Altruistically speaking, the community such as Pianobook could indeed profit if the available instruments would be ported to Spitfire Player. But I'm guessing that this would be a slow and difficult process, let alone if they should decide to convert the whole available library. Then, there is also the question will they keep the multi-format availability scheme. In any case, quite a mess, as your diagram aptly demonstrates.

P.S. I still think that SA Player should get much more refined, especially if this is the future for everything related to Spitfire. Personally, I mostly have and use Kontakt libraries from SA and I intend to keep on using them. However, the Labs series are too good to be missed, even for us with larger commercial libraries, so I'm trying to give the dedicated player a chance. I've also gotten most of the Originals titles for free, being an owner of the Kontakt originals - these could be interesting for sketching purposes or mobile rig.


----------



## curry36 (Mar 25, 2021)

Is there anything more like the Dictaphone Loop Synth? Any other libraries/commercial libraries?
I've been looking for this kinda cassette looped sound like forever and would love to explore more soundscapes in that quality.






Dictaphone Loop Synth – pianobook







www.pianobook.co.uk


----------



## TomislavEP (Mar 26, 2021)

Frankly, I'm not a big fan of lo-fi, but here is a small list of Pianobook instruments that (IMO) have a similar character as the one you've mentioned (these the ones that I've tried while exploring the new submissions). Of course, they were all made by using different techniques.


KL Pad 1
Little Low
Evergreen Voyager
Lyra Pad
Trumpetuba
Distant Brass
The last two remind me of some of the sounds featured in the Stephenson Steam Band section of the Albion series. There was also one made in a Photosynthesis Engine based on various Russian vintage synths, but I cannot recall the name.


----------



## synthesizerwriter (Mar 26, 2021)

To be done ▸
A. Name every Pianobook instrument listed in the forum thread as having a character similar to the Dictaphone Loop Synth.
B. Transcribe the forum thread from "Is there anything" to "in that quality.".

Data lines ▸
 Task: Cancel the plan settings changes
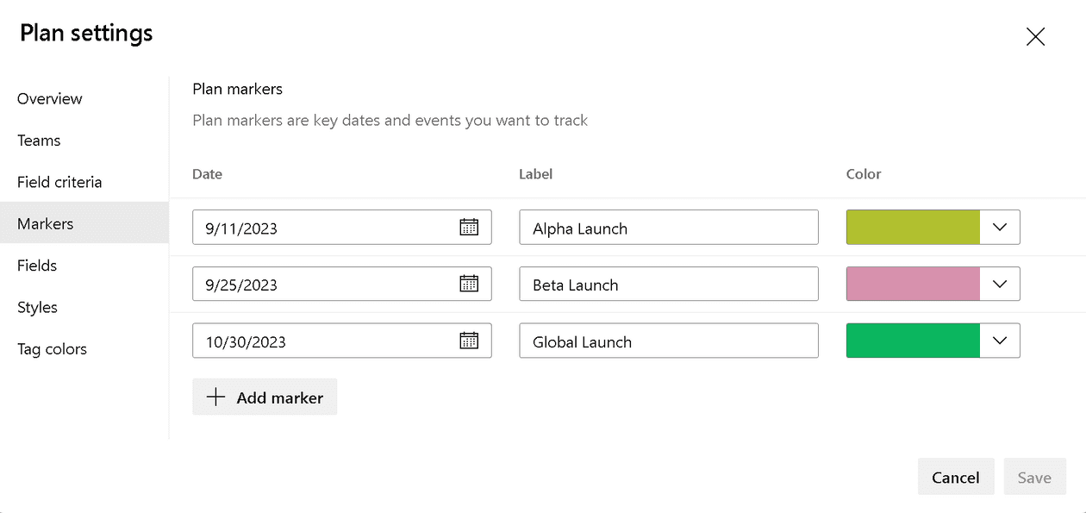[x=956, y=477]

---

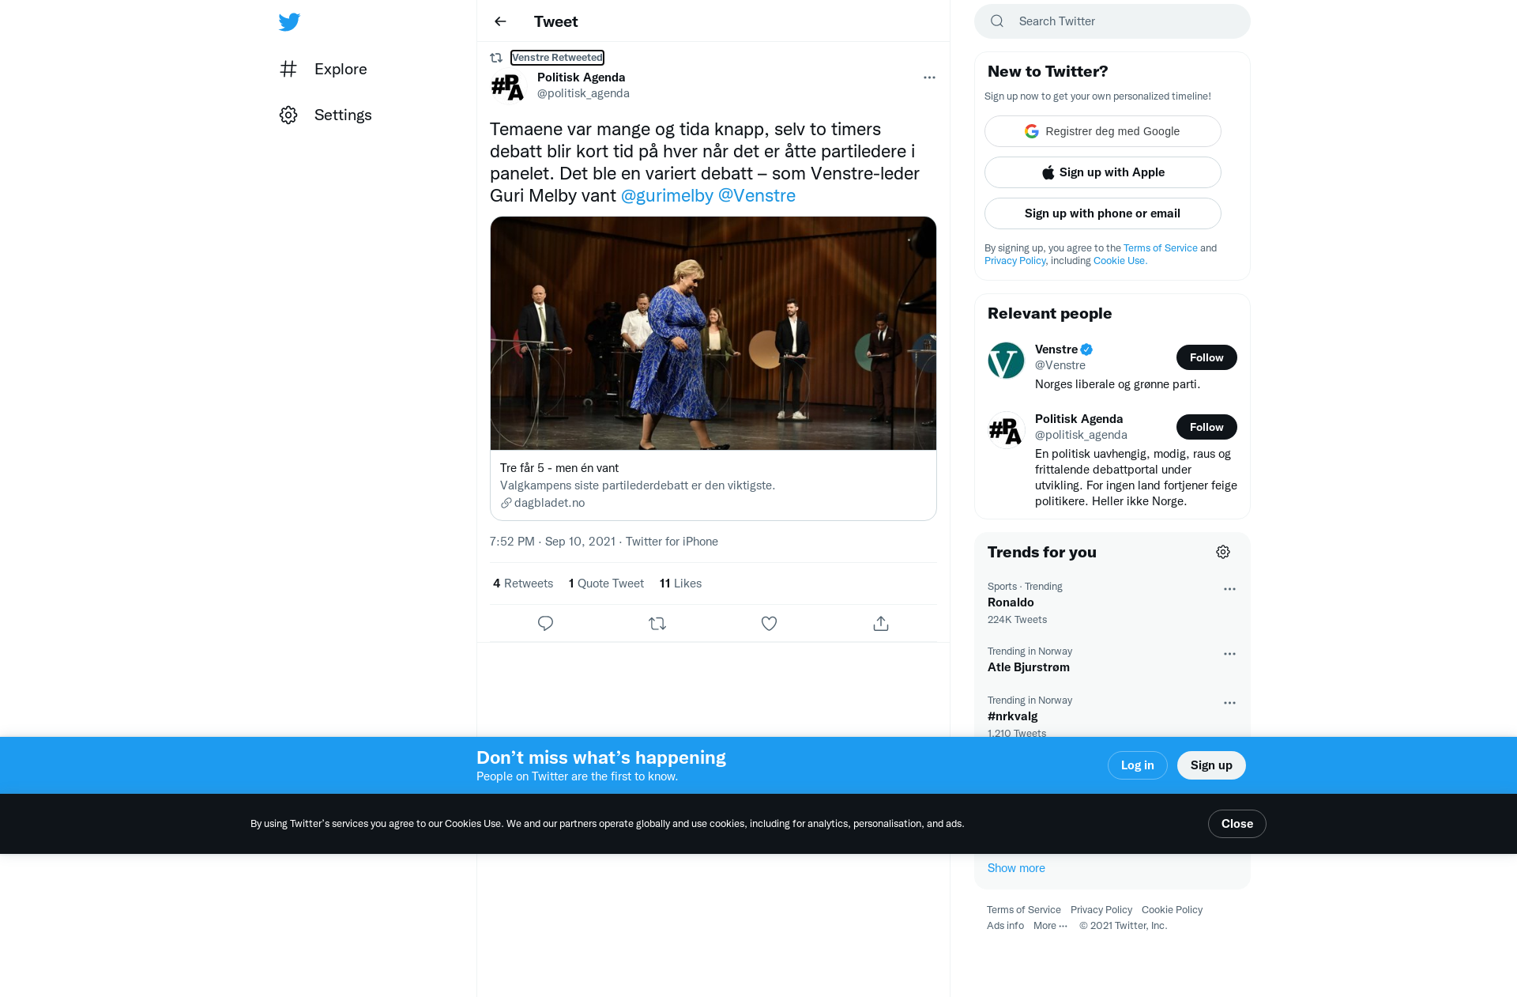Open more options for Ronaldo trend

The answers ▸
A.
KL Pad 1
Little Low
Evergreen Voyager
Lyra Pad
Trumpetuba
Distant Brass

B.
Is there anything more like the Dictaphone Loop Synth? Any other libraries/commercial libraries?
I've been looking for this kinda cassette looped sound like forever and would love to explore more soundscapes in that quality.